Hammerwegschule spendet für Kinder in Kenia
Mittagessen erbastelt

Weiden. (sih) Für einen Euro bekommen wir ein Kuchenstück beim Bäcker, eine Packung Haargummis oder kaufen einen Schokoriegel für zwischendurch. In Kenia bekommen Kinder für einen Euro sechs warme Mahlzeiten. Für uns kaum vorstellbar. Doch gerade dieser Euro fehlt den Kinder an der Ostküste Kenias. Der Förderverein Giriama e.V. unterstützt die Mensch dort seit 2005.

Gemeinsam mit ihren Lehrern erbastelten die Kinder der Hammerwegschule eine Spende in Höhe von 1000 Euro. Neben dem Verkauf der Bastelarbeiten an Eltern kam der Erlös eines Schulflohmarktes hinzu. Norbert Müller, erster Vorstand von "Giriama", und seine Frau Gertrud Müller, Kassiererin, riefen vor sechs Jahren das Projekt mit derzeit 100 Mitgliedern nach vielen Jahren Privatinitiative ins Leben. Das Paar reist im Jahr bis zu zweimal nach Kenia.

Die Spende der Hammerwegschule wird in die Verpflegung der 500 betreuten Kinder investiert. Dreimal in der Woche können so die Mahlzeiten für diese finanziert werden. Oftmals haben die Kinder einen Schulweg von ein bis zwei Stunden. Da ist ein warmes Mittagessen sehr hilfreich. Die Preise im Vergleich zum vergangen Jahr seien um 100 Prozent gestiegen, so der erste Vorstand des Fördervereins. "Aber wir schaffen es zum Glück immer noch, die Kinder zu versorgen." Nebenbei betreut Giriama e.V. noch ein Waisenhaus.
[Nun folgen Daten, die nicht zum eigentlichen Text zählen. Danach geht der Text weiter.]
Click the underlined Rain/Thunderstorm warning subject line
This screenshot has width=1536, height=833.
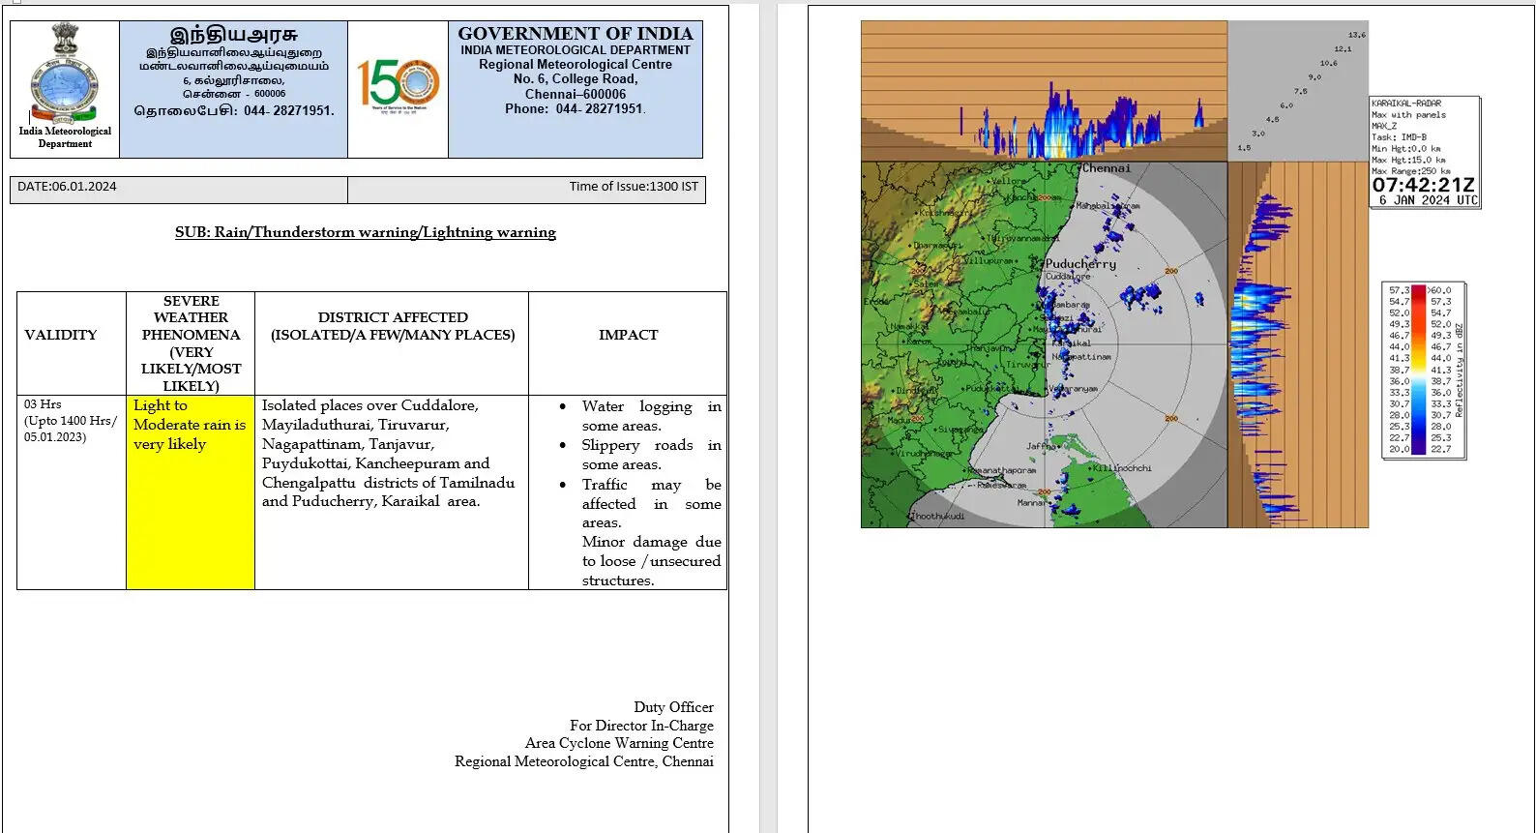point(365,232)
Schulleiter Harald Stöckl freute sich, die Spende im Namen der Schule überreichen zu können. Er erinnerte daran, dass es nicht allen Kinder so gut gehe wie den Schülern. Am 25. Januar geht es für das Ehepaar Müller wieder nach Kenia. Das Projekt betreuen sie mit viel Leidenschaft und Engagement.